Shaw’s views on love are no mere conventional than his views on heroism and courage. He has little regard for the emotional trivialities which go by the name of love and consequently of marriage. To display idealized love at odds with the love of convenience is a familiar stage thing, but Shaw shows not only the prettiness but also the hollowness of romance, idealistic hero and heroine of their pedestals and replaces self-deception by genuine feeling and passion. Shaw objects not so much to war as to the attractiveness of war. He does not so much dislike love like the love of love.

Some critics have questioned the appropriateness of the title because in their opinion, it does not seem to cover the second aspect of the play the theme of romantic love. But the charges are not really tenable because there is no real conflict between the two. Arms do not make a man great nor do they make him a better lover. For both Sergius and Raina, the notions of love and war are interrelated. As he tells Raina, in a war he conducted himself as a medieval knight running in a tournament.

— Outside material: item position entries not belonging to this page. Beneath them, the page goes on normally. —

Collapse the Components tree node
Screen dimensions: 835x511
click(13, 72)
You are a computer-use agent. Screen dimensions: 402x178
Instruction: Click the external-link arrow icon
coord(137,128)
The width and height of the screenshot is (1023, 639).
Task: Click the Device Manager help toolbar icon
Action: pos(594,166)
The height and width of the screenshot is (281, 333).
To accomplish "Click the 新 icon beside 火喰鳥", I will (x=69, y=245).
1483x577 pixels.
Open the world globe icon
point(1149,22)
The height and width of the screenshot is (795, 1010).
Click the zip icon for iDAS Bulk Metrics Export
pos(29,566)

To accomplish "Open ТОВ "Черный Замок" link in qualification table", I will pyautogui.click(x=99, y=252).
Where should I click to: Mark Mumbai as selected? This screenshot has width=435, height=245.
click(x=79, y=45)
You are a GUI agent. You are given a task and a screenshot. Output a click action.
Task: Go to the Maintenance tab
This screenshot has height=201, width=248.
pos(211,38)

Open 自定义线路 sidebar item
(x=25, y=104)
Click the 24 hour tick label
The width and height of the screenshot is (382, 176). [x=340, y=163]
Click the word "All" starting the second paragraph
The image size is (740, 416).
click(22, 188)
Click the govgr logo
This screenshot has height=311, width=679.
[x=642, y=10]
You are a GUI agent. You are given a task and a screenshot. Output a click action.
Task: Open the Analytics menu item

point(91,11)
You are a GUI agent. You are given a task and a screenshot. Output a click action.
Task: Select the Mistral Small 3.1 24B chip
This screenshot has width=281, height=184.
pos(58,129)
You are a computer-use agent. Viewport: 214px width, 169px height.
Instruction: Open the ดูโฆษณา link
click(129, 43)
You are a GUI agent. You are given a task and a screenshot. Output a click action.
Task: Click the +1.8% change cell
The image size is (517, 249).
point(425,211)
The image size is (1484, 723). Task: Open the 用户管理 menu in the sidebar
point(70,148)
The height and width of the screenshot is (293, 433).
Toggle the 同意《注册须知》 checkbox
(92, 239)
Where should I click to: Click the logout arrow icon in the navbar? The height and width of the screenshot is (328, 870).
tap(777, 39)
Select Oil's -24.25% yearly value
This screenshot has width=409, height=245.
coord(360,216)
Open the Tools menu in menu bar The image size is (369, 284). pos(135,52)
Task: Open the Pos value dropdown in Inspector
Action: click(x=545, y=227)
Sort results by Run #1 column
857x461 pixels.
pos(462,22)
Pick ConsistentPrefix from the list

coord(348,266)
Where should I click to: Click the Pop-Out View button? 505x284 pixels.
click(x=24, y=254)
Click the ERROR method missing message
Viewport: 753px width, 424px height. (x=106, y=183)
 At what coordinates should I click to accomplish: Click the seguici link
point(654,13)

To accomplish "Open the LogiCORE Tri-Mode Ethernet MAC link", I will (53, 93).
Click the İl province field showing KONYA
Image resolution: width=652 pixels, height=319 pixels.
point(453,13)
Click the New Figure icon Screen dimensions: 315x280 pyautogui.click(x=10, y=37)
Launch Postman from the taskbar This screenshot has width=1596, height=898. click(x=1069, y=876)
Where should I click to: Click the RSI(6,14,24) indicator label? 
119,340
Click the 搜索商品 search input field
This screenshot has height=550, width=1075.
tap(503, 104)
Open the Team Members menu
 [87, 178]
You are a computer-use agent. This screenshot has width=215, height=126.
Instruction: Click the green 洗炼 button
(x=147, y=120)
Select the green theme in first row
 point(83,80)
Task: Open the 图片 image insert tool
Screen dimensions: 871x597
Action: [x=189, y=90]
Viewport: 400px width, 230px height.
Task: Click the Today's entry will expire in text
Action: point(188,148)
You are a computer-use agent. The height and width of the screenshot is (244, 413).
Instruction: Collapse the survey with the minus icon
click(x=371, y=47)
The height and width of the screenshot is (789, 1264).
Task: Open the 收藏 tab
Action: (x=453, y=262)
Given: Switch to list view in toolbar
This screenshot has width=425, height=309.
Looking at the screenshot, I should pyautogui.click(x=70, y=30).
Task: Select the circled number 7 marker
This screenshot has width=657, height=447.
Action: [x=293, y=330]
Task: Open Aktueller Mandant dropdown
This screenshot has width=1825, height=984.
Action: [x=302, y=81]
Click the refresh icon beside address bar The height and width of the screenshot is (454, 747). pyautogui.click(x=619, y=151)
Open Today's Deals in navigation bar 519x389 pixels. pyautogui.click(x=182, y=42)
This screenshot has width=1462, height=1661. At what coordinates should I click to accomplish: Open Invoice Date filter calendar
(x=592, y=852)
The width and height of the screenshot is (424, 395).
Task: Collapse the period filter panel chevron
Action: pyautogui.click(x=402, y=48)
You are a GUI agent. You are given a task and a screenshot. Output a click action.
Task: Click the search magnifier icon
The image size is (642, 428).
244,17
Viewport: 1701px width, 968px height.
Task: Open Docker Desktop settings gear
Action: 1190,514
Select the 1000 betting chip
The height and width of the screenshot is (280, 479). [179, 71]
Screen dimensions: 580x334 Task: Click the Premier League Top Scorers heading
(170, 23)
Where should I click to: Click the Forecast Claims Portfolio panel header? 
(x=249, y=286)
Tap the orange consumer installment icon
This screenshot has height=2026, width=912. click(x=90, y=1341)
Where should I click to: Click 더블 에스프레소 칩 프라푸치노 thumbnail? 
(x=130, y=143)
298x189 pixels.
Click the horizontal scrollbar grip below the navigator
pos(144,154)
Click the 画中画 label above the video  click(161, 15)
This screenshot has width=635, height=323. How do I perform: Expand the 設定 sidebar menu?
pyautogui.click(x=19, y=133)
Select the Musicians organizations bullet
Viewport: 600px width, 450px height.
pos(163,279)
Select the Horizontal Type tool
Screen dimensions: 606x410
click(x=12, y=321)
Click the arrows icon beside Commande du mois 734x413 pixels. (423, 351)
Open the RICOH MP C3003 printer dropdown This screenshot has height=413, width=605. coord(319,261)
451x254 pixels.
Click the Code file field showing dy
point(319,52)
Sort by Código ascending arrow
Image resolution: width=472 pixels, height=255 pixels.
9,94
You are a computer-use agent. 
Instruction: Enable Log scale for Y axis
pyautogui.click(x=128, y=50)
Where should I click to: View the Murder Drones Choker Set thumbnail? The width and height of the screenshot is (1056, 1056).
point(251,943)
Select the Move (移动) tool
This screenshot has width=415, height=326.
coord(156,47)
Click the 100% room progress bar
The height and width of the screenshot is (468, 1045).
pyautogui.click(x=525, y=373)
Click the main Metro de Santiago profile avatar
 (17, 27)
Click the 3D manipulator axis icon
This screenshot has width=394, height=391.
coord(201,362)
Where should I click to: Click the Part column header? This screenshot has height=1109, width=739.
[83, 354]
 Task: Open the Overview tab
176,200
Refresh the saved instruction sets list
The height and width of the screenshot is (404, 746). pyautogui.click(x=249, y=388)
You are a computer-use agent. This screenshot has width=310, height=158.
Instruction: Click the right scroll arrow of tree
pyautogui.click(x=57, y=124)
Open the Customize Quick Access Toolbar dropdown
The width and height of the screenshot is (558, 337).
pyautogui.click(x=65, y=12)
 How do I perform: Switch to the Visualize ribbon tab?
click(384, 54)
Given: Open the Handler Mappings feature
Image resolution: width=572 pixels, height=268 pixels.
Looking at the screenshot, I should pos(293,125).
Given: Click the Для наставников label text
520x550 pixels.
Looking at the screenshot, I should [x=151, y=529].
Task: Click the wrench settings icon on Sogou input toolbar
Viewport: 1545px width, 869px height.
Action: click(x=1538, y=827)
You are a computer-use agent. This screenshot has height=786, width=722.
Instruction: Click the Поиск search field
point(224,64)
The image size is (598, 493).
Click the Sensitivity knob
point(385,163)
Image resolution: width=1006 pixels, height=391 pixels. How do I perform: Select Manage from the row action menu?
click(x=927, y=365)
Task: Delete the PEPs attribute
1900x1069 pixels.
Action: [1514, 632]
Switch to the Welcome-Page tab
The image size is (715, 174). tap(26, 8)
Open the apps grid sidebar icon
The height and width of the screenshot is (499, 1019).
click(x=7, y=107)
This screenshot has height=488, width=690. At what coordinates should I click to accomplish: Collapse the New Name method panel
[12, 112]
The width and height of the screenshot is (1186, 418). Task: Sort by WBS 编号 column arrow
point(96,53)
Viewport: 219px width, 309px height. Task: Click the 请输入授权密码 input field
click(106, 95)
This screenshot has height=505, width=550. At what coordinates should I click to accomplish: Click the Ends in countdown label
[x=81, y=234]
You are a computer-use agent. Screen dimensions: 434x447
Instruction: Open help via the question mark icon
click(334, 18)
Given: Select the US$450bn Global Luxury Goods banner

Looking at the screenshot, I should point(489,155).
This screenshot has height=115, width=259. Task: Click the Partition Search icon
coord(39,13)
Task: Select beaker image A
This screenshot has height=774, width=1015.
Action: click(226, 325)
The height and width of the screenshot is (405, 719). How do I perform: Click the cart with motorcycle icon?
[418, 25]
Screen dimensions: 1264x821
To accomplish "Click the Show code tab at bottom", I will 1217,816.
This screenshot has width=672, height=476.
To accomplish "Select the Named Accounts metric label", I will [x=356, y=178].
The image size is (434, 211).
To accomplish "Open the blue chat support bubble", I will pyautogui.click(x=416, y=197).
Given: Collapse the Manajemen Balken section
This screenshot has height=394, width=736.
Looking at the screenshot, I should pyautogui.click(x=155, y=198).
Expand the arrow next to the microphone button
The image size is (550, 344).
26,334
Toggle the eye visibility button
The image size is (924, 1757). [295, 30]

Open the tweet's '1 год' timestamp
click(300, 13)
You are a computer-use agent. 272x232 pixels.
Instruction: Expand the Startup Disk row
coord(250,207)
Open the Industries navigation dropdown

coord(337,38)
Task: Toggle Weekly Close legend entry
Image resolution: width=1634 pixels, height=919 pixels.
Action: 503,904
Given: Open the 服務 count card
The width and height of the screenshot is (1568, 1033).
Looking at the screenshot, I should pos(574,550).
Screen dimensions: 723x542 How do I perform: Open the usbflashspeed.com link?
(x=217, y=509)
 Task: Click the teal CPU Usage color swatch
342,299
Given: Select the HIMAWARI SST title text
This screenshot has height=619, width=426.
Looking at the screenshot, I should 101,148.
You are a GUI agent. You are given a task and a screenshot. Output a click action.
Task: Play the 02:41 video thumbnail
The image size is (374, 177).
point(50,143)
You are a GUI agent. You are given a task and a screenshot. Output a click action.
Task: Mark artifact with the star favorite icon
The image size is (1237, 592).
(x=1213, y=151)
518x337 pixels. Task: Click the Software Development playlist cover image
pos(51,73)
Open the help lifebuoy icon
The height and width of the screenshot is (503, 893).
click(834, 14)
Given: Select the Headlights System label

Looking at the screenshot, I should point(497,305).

In the presence of Raina, he strikes an attitude that has no relation to his real feelings. Soon he gets tired of his higher love and flirts with Louka as soon as Raina turns back. He soon learns that he is a creature of common clay like Louka. The incident of Major’s old coat and photograph which Shaw introduces to extricate his characters from their intellectual confusions awakens Raina to reality She understands that Sergius is fallible and jealous like any common man and that it is not possible to spend her whole life with such a figure full of romantic ideals. She opts for Bluntschli whose business-like manner wins her over from romanticisms in love as well as in war. Thus, reality prevails over romance and Raina is paired off with the practical Bluntschli and the romantic Sergius to practical Louka.

From this point of view, we can say that the title of the play is a suitable one. It is indicative of the dramatist’s satiric intention of exposing the illusions regarding both glory of war and the heroism of soldiers. Ninety years later we are even better equipped to appreciate the dangers of glorying in the romance of war, we are less likely to read Wilfred Owen’s “Dulce et Decorum east”. 

Whatever might be the case, Shaw’s Arms and the Man clearly hints at the brutality of warfare. War cannot do good to a large number of humanity. Above all, when romance is attached to the idea of war, it becomes more horrible than it appears to be. Herein lies Shaw’s point of scarifying the romantic glorification of war. According to Shaw, a man with his instincts and impulses is more significant than arms which confer no superior status to man. Hence the significance of the title.